No speech, apparently, but something clicked after Epstein chatted with the friendly local media scrum.

“I think we had a good approach the whole game,” Happ said. “Good at-bats from a lot of different guys.”

Happ became the first Cub to homer from both sides of the plate since catcher Dioner Navarro did it on May 29, 2013. Happ said he also accomplished the feat once as a minor leaguer, and thought that since he had done it at the game’s highest level, it was kind of a big deal. Then he ran into hitting coach Chili Davis.

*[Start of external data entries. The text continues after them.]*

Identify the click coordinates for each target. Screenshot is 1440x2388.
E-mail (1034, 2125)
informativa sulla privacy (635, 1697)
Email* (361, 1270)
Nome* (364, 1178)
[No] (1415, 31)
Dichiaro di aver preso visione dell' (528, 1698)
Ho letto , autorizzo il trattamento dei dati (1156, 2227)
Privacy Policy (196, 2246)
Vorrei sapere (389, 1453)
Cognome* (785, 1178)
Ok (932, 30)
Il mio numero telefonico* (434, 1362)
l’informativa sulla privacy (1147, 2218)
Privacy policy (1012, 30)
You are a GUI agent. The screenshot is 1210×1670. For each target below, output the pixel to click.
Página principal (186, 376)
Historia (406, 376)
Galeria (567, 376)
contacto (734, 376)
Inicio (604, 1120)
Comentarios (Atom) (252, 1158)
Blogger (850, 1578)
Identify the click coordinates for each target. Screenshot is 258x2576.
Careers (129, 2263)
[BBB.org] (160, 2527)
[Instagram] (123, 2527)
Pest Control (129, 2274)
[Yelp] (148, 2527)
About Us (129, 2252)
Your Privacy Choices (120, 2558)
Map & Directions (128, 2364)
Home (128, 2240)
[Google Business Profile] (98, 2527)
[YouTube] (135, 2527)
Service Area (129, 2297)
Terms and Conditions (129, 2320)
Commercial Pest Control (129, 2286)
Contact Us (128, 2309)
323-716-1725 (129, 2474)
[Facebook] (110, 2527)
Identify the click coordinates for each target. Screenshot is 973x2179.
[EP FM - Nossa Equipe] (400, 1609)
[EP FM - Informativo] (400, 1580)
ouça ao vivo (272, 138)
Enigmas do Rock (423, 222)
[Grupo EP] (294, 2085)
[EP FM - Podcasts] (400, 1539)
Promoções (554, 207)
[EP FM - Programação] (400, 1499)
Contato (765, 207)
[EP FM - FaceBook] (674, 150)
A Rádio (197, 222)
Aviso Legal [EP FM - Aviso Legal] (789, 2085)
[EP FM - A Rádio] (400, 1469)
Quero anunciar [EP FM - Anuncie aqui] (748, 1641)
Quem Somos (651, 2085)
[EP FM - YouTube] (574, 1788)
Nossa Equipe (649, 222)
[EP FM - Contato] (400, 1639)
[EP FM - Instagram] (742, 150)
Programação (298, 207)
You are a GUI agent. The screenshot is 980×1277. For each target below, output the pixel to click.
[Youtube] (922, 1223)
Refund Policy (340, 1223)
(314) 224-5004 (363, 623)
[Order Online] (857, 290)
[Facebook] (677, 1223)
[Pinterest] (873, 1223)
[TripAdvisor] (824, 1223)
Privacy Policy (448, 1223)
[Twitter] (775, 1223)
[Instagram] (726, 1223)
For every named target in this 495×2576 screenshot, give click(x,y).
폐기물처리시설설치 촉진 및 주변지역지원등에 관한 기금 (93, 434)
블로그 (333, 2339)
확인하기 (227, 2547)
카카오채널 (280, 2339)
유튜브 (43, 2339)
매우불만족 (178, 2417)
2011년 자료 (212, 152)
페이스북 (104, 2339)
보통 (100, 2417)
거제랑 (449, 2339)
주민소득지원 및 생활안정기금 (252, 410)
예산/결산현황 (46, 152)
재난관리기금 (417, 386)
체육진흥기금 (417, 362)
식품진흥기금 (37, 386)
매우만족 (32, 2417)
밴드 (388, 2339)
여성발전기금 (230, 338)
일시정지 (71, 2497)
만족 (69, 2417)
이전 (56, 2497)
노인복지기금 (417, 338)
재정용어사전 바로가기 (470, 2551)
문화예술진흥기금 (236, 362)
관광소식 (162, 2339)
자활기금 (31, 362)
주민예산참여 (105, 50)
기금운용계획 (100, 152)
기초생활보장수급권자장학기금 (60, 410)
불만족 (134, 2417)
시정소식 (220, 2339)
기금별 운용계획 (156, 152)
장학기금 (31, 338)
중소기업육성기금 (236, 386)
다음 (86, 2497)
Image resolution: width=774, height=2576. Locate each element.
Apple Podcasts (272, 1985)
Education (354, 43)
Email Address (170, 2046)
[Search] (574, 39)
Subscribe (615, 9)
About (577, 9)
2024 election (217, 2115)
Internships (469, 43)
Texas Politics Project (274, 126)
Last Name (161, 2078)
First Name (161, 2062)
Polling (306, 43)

“Really special,” Happ said, with a hint of sarcastic inflection in his voice. “I ran into Chili, who told me he did it 12 times in his career. That’s my first in the big leagues and second ever. And he’s done it 12 times in the big leagues. A little bit of a ways to go.”

Davis hit 350 career homers over a 19-year career. And Happ was a little off: Davis homered from both sides of the plate in a game 11 times.

Meanwhile, Bryant extended his streak of games with an extra-base hit to five, tying a career best.

“Up and down, I thought we did really well,” Maddon said. “A nice tight game.”

The offensive explosion came one night after the Cubs toiled into the early-morning hours only to be defeated on a 14th-inning, walk-off homer in St. Louis off the bat of former teammate Dexter Fowler. Chicago arrived home early Monday morning and skipped batting practice before Monday’s game. Apparently, fatigue and a clipped pregame routine were just what the doctor ordered.

It was that kind of night for the Cubs, when everything they needed fell into place. Need an offensive jolt? Well, 14 runs ought to wake you up. Need to stop hitting solo homers? How about four dingers with men on base?

“We do this every day,” Happ said. “There are going to be times where everybody is going good, or everybody is going bad. But that’s part of the flow. For us to have [slumped] early kind of magnifies it, but we will be all right.”

And after a long, long game on a getaway day in St. Louis, how about a starter who saves the bullpen? That’s where the uber-efficient Kyle Hendricks comes in.

Hendricks baffled the Marlins all night by moving around his fastball and spotting in an effective changeup, getting soft early contact throughout an eight-inning outing that required just 98 pitches. Even though the Cubs piled up 14 runs and 15 hits, the contest was still played in a relatively brisk 2 hours, 48 minutes. Thank Mr. Hendricks for that too.

“You have it in your mind, for sure, going out there for a start,” Hendricks said of going deep into the game. “The only way to do that is to make good pitches, pitch to contact and get quick outs. Which I try to do anyway, so you take the same mindset out there.”

The day was not without its trials. After battling illness for a few days, starter Yu Darvish was placed on the 10-day disabled list because of the flu. He won’t make his scheduled start on Tuesday against Florida, which leaves the Cubs scrambling for a starter, or possibly to cobble together a bunch of relievers for a bullpen game.

Then Baez was removed from the game in the seventh inning because of soreness in his right groin. His homer gave him long balls in three straight games, the longest streak of his career. He leads the Cubs with 10 homers and 32 RBIs over the first 32 games, 31 of which Baez has appeared in. The most recent Cubs player to reach those homer and RBI counts in the first 32 games of the season was Sammy Sosa in 2001.

So the Cubs will get back after it on Tuesday, not knowing if their hottest hitter will be available, but after Monday, they at least can take solace in a lineup that appeared to be waking from a long slumber. Then again, it was just one night, and it was against a Marlins team that does not currently deploy an elite pitching staff.

“Baseball is designed to torture you,” Epstein said of his chosen profession, comments from which you might deduce he is kind of a sadist. “And then it makes it that much better when things go your way.”